Blues man of mystery
Peppermint Harris  

                                                    By Tony Russell for newsunlimited.com  
  

                                                    Peppermint Harris, who has died aged 73, 
                                                    was a blues singer best known for his 
                                                    party song I Got Loaded, a 1951 jukebox 
                                                    hit. Although he wrote lyrics for B B King 
                                                    and Etta James, his early success was 
                                                    followed by obscurity before he enjoyed a 
                                                    small revival among blues enthusiasts. 

                                                    He was born in Texarkana, Texas. In 
                                                    1947, after second world war naval 
                                                    service, he moved to Houston, where he 
                                                    met the city's most famous blues-singer, 
                                                    Lightnin' Hopkins. 'Playing the blues in the 
                                                    old days,' he remembered, 'was like being 
                                                    black twice.
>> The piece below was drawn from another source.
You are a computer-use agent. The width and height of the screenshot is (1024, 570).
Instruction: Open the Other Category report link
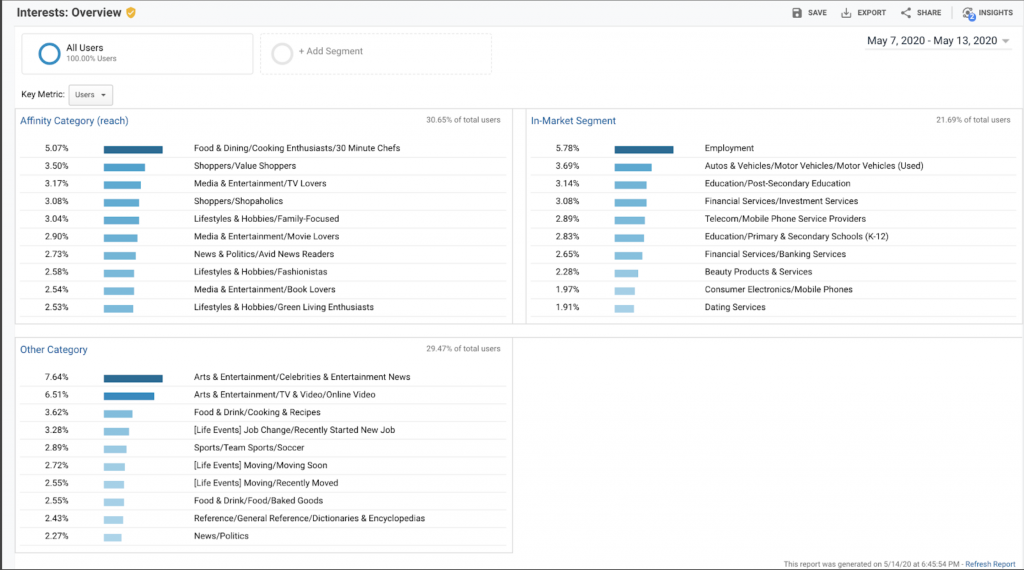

That's what Lightnin' Hopkins 
                                                    told me.' Having no interest in playing 
                                                    guitar, he was no threat to Hopkins's 
                                                    status, and the older man introduced him 
                                                    to the local Gold Star label, for which he 
                                                    made his first recording in 1948. 

                                                    It was credited to Peppermint Nelson, the 
                                                    nickname given him by a ballroom owner. 
                                                    (Everybody had a moniker then.) When he 
                                                    next recorded, the producer Bob Shad 
                                                    forgot to write his name on the tape box 
                                                    and misremembered it as Harris. The local 
                                                    success of Raining In My Heart (1950) 
                                                    fixed his professional name as Peppermint 
                                                    Harris. 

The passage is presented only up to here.